Emily comes from a family of five; she is the last born. She has two brothers and two sisters. Her parents are farmers in Meru, where they grow various crops for subsistence. She attended Kianjai Girls Secondary School in Meru and completed her secondary school exams in 2017. In 2018, she joined the Meru National Youth Service (MYS) for a one-month community service training programme. MYS is patterned after the National Youth Service, an organization that trains youths in various trades and provides a platform for them to participate in national building.
Her stint with the MYS got her a scholarship to study masonry at Meru National Polytechnic for a period of six months, where she earned a Grade 1 Certificate in masonry. The course was an eye opener for her. “I constructed a house as part of my practical studies and I felt very proud of myself,” she recalled with a chuckle. After her studies, she began doing odd jobs at various construction sites in Meru, while at the same time being available to the Meru Youth Service for any community service engagements available. It was while at this stage of her life that she heard about the Young Africa Works Project and applied to join in 2020 and was accepted.
Once she joined the project, she underwent a three-month training course in masonry at Arcskills, before moving on to the Ngong Kibiko farm for another three months of on-the-job training and mentorship. After her training, she plunged into greenhouse manufacturing. Her main role was installing the glazing paper on the greenhouses and supporting the construction teams in any other roles.
Emily, who still works at the Ngong Kibiko farm maintaining the greenhouses, looks to the future with hope.
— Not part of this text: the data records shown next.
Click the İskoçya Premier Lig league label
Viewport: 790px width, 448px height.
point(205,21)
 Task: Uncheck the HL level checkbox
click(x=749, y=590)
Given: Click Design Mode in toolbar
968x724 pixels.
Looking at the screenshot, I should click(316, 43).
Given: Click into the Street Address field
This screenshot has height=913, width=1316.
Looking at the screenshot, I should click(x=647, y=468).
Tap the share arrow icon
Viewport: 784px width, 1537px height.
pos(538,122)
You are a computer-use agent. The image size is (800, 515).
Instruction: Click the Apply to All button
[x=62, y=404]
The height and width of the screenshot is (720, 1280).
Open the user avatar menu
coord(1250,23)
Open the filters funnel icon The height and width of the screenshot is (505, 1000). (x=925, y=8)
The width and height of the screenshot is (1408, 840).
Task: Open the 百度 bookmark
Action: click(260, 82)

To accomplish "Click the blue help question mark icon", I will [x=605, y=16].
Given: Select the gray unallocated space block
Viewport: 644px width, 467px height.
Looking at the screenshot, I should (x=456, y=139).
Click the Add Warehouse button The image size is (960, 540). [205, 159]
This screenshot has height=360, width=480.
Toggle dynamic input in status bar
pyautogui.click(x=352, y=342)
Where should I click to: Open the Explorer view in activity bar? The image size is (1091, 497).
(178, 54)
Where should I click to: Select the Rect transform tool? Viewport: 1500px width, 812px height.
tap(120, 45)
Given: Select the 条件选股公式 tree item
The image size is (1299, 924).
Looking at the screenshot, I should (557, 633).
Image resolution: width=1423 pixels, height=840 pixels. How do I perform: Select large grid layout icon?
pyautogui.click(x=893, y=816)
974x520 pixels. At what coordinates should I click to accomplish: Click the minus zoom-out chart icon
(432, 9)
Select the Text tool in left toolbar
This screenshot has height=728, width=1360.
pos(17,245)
She and a colleague, Bernard Munene, have partnered to register a business, Emma Imenti Masons. Their plan is that the business will supply construction materials in future.
“In 10 years, I will be running my own business, and I want to be among the most successful women in the sector,” she said. “I have tried my hand at construction, and I like it. It is not as hard as I thought,” she added. Meanwhile, she continues to earn her living from the Young Africa Works Project.